* _O que fazer_:
**A.** Relacione todas as pessoas mencionadas por nome na notícia sobre a decisão de Moraes acerca da megaoperação no Rio.
**B.** De acordo com a notícia sobre a decisão de Moraes, a quem caberá o controle e a verificação das provas colhidas?
**C.** Prossiga a redação da notícia sobre a decisão de Moraes acerca da megaoperação no Rio, a partir da última frase apresentada.

* _Trecho do documento_:
● ● ● ● ●
Moraes exige que governo do Rio preserve provas da megaoperação que deixou mais de 100 mortos

Moraes exige que governo do Rio preserve provas da megaoperação que deixou mais de 100 mortos

Ministro do STF determina controle do Ministério Público sobre todo o material coletado e agenda audiências com Castro e Paes

O ministro Alexandre de Moraes, do Supremo Tribunal Federal (STF), determinou neste domingo (2) que o governo de Cláudio Castro (PL) preserve e documente de forma completa todos os elementos ligados à megaoperação policial realizada na semana passada no Rio de Janeiro, que terminou com ao menos 120 mortos.

Na decisão, Moraes deixou claro que caberá ao Ministério Público o controle e a verificação das provas colhidas. O governador será intimado para garantir que a ordem seja cumprida integralmente.
● ● ● ● ●
* _Listagem de dados_:

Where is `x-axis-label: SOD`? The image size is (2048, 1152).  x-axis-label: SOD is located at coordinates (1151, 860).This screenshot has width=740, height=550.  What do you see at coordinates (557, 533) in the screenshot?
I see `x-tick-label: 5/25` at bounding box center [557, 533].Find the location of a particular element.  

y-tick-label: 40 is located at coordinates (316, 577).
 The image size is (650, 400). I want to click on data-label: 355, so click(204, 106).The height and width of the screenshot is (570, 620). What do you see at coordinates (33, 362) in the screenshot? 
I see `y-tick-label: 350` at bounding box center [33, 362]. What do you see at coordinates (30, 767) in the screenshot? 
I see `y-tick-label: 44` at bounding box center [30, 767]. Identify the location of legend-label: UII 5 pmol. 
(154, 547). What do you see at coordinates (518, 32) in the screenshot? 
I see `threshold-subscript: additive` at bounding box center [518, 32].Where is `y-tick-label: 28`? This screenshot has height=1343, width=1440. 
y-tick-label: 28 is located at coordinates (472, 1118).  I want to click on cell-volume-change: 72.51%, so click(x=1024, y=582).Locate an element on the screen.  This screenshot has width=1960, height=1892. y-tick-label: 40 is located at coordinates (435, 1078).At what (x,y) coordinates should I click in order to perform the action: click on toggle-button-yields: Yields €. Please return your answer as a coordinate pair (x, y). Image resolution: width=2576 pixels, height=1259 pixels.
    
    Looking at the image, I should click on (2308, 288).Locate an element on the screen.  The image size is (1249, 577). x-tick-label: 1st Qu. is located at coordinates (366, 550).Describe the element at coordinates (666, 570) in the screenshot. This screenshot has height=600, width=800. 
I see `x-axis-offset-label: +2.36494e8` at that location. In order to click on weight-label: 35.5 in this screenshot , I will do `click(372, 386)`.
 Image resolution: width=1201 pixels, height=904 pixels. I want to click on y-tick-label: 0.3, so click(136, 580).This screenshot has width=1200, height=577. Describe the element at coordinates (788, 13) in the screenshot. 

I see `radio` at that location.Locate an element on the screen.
● ● ● ● ●
* _Respostas por item_:
**A.** Alexandre de Moraes, Cláudio Castro, Paes

**B.** Ao Ministério Público.

**C.**
A medida foi tomada no âmbito da ADPF das Favelas, ação que trata da redução da letalidade policial e da preservação de provas em operações com vítimas fatais. O pedido partiu da Defensoria Pública da União, que apontou possíveis irregularidades na atuação das forças de segurança.

Nesta segunda-feira (3), Moraes estará no Rio para uma série de reuniões presenciais com autoridades locais. O ministro se encontrará com Cláudio Castro às 11h e com o prefeito Eduardo Paes às 18h, para ouvir relatos e esclarecer como foram conduzidas as ações policiais.

Além disso, Moraes marcou uma audiência conjunta em Brasília para o dia 5 de novembro, com representantes do Conselho Nacional de Direitos Humanos, da Alerj, do Instituto Anjos da Liberdade e da Conectas Direitos Humanos, entre outras entidades. O objetivo é reunir informações sobre a operação e garantir transparência no processo.

Vale lembrar que, em abril deste ano, o STF havia reforçado a necessidade de preservar todos os vestígios de operações com mortos e de realizar perícias independentes. A decisão de Moraes reacende o embate com o governador Castro, que já chamou as determinações do Supremo de “malditas” e culpou as restrições judiciais pelo avanço do crime organizado no estado.